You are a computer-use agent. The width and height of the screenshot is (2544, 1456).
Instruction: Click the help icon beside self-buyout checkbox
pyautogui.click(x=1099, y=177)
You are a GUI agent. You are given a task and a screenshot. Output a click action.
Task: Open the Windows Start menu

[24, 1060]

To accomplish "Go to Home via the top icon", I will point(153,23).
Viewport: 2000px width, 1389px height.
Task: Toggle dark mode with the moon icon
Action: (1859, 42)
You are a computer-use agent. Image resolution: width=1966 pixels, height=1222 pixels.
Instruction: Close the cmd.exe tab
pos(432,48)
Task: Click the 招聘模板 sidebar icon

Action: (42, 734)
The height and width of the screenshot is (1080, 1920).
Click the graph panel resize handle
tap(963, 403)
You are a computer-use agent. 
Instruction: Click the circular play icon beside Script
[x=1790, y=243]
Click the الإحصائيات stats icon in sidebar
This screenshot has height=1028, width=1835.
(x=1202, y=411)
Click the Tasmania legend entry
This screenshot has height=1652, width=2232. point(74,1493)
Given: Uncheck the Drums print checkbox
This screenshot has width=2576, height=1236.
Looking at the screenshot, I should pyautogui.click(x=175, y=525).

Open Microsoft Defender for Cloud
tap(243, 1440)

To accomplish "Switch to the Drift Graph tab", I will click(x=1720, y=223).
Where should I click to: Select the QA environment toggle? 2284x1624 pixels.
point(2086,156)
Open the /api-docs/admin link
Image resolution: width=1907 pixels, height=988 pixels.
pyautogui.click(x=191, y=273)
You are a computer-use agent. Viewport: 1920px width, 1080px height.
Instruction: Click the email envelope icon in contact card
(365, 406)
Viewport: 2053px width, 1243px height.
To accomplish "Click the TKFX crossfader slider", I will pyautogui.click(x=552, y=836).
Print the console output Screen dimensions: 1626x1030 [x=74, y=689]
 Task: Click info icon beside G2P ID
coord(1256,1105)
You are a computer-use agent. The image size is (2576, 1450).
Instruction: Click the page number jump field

§ TASK REQUIREMENTS
Write out each line of the data above again, exactly as given.

§ COMPLETED EXERCISE
You are a computer-use agent. The width and height of the screenshot is (2544, 1456).
Instruction: Click the help icon beside self-buyout checkbox
pyautogui.click(x=1099, y=177)
You are a GUI agent. You are given a task and a screenshot. Output a click action.
Task: Open the Windows Start menu

[24, 1060]

To accomplish "Go to Home via the top icon", I will point(153,23).
Viewport: 2000px width, 1389px height.
Task: Toggle dark mode with the moon icon
Action: (1859, 42)
You are a computer-use agent. Image resolution: width=1966 pixels, height=1222 pixels.
Instruction: Close the cmd.exe tab
pos(432,48)
Task: Click the 招聘模板 sidebar icon

Action: (42, 734)
The height and width of the screenshot is (1080, 1920).
Click the graph panel resize handle
tap(963, 403)
You are a computer-use agent. 
Instruction: Click the circular play icon beside Script
[x=1790, y=243]
Click the الإحصائيات stats icon in sidebar
This screenshot has height=1028, width=1835.
(x=1202, y=411)
Click the Tasmania legend entry
This screenshot has height=1652, width=2232. point(74,1493)
Given: Uncheck the Drums print checkbox
This screenshot has width=2576, height=1236.
Looking at the screenshot, I should pyautogui.click(x=175, y=525).

Open Microsoft Defender for Cloud
tap(243, 1440)

To accomplish "Switch to the Drift Graph tab", I will click(x=1720, y=223).
Where should I click to: Select the QA environment toggle? 2284x1624 pixels.
point(2086,156)
Open the /api-docs/admin link
Image resolution: width=1907 pixels, height=988 pixels.
pyautogui.click(x=191, y=273)
You are a computer-use agent. Viewport: 1920px width, 1080px height.
Instruction: Click the email envelope icon in contact card
(365, 406)
Viewport: 2053px width, 1243px height.
To accomplish "Click the TKFX crossfader slider", I will pyautogui.click(x=552, y=836).
Print the console output Screen dimensions: 1626x1030 [x=74, y=689]
 Task: Click info icon beside G2P ID
coord(1256,1105)
You are a computer-use agent. The image size is (2576, 1450).
Instruction: Click the page number jump field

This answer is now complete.